DOCUMENT

----------------

As a metal surface treating agent other than the zinc phosphate treating-agent, there are described metal surface treating agents comprising a zirconium compound in Japanese Kokai Publications 2001-316845 and 2001-516810. Such a metal surface treating agent comprising a zirconium compound has an excellent property compared with such a chemical conversion treating agent comprising zinc phosphate as described above, in that the formation of sludge is inhibited.
But, when the surface of metal for vehicle chassis is treated with the above mentioned metal surface treating agent, it was difficult to form chemical conversion coats having adequate adhesion of a coat and adequate post-coating corrosion resistance.
In view of the above state of the art, it is an object of the present invention to provide a pretreatment method for coating the surface of metal for vehicle chassis, in which a phosphorus element is not essential, the formation of sludge is extremely small, waste water treatment is facilitated, and a chemical conversion coat having adequate adhesion and adequate corrosion resistance can be formed.
The present invention relates to a pretreatment method for coating a surface of metal for vehicle chassis comprising treating the surface of metal for vehicle chassis with a chemical conversion treating solution to form a chemical conversion coat,
wherein said chemical conversion treating solution comprises zirconium in an amount of 50 to 500 ppm on the metal element equivalent basis, and at least one silane compound selected from the group consisting of γ-aminopropyltriethoxysilane, hydrolysates of γ-aminopropyltriethoxysilane, γ-aminopropyltrimethoxysilane and hydrolysates of γ-aminopropyltrimethoxysilane; and has a pH of 2 to 6.

----------------

RECORDS TO PROCESS

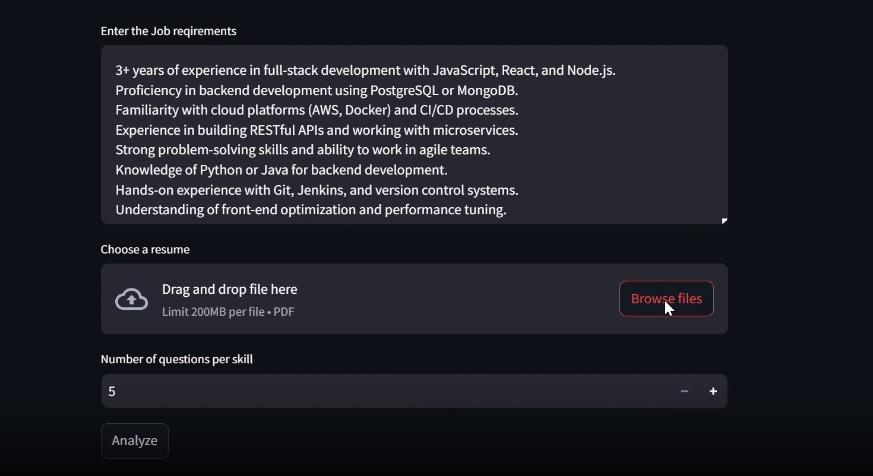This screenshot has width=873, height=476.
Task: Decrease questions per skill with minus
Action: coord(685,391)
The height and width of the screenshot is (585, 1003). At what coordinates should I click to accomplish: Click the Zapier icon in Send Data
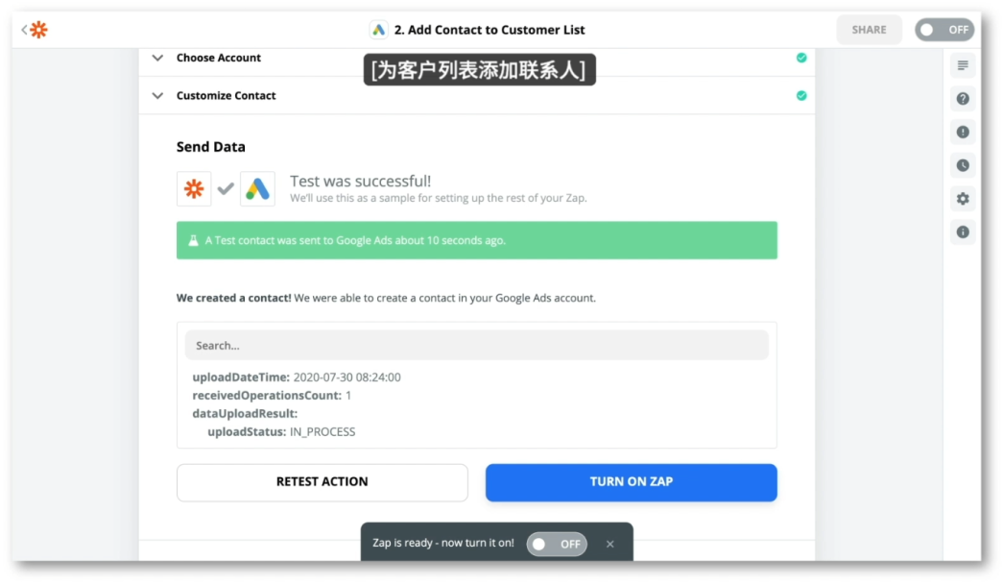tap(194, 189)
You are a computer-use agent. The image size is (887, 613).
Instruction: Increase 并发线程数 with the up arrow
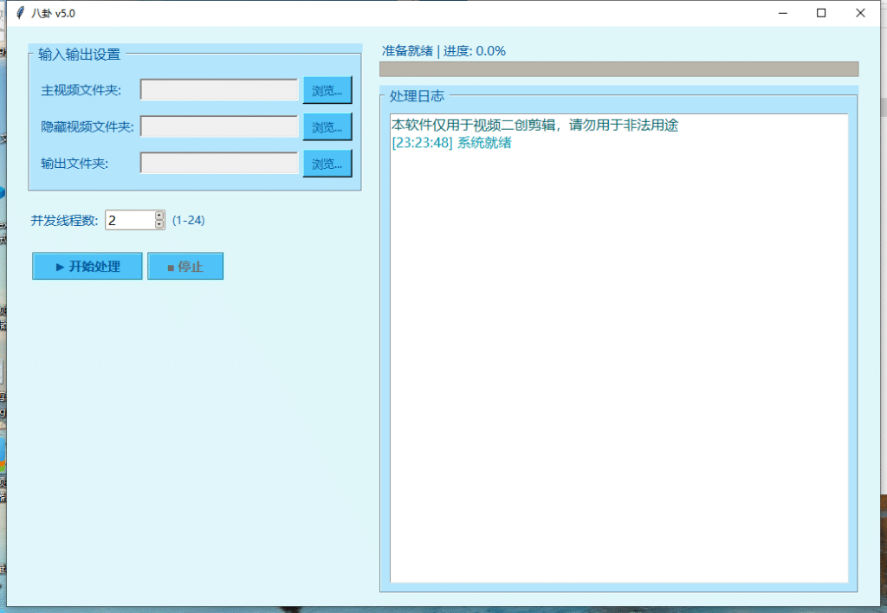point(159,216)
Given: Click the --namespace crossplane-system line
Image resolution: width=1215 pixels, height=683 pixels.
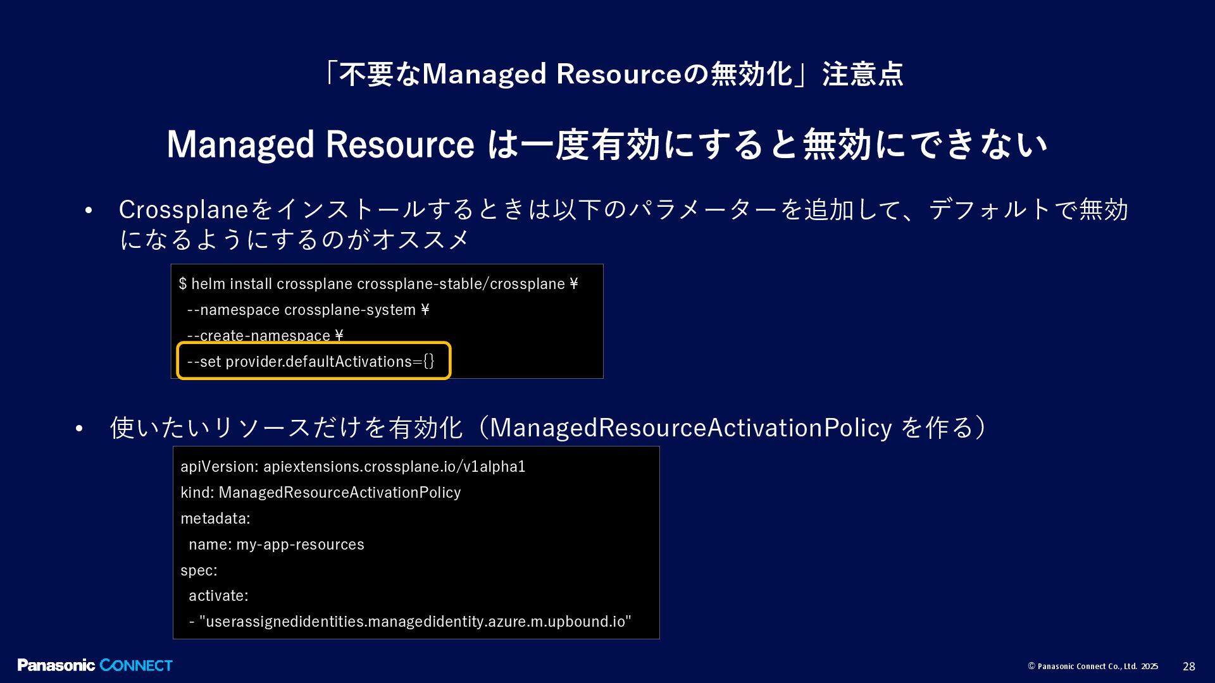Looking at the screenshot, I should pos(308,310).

----------------

EXERCISE INSTRUCTIONS
(1) Return the passage on pretreating vehicle chassis metal word for word.
(2) Retype all of the records line for line, leaving out the pictures.

RESULTS OF THE EXERCISE
(1)
As a metal surface treating agent other than the zinc phosphate treating-agent, there are described metal surface treating agents comprising a zirconium compound in Japanese Kokai Publications 2001-316845 and 2001-516810. Such a metal surface treating agent comprising a zirconium compound has an excellent property compared with such a chemical conversion treating agent comprising zinc phosphate as described above, in that the formation of sludge is inhibited.
But, when the surface of metal for vehicle chassis is treated with the above mentioned metal surface treating agent, it was difficult to form chemical conversion coats having adequate adhesion of a coat and adequate post-coating corrosion resistance.
In view of the above state of the art, it is an object of the present invention to provide a pretreatment method for coating the surface of metal for vehicle chassis, in which a phosphorus element is not essential, the formation of sludge is extremely small, waste water treatment is facilitated, and a chemical conversion coat having adequate adhesion and adequate corrosion resistance can be formed.
The present invention relates to a pretreatment method for coating a surface of metal for vehicle chassis comprising treating the surface of metal for vehicle chassis with a chemical conversion treating solution to form a chemical conversion coat,
wherein said chemical conversion treating solution comprises zirconium in an amount of 50 to 500 ppm on the metal element equivalent basis, and at least one silane compound selected from the group consisting of γ-aminopropyltriethoxysilane, hydrolysates of γ-aminopropyltriethoxysilane, γ-aminopropyltrimethoxysilane and hydrolysates of γ-aminopropyltrimethoxysilane; and has a pH of 2 to 6.

(2)
This screenshot has width=873, height=476.
Task: Decrease questions per skill with minus
Action: coord(685,391)
The height and width of the screenshot is (585, 1003). At what coordinates should I click to accomplish: Click the Zapier icon in Send Data
tap(194, 189)
You are a computer-use agent. The image size is (887, 613).
Instruction: Increase 并发线程数 with the up arrow
point(159,216)
Given: Click the --namespace crossplane-system line
Image resolution: width=1215 pixels, height=683 pixels.
Looking at the screenshot, I should pos(308,310).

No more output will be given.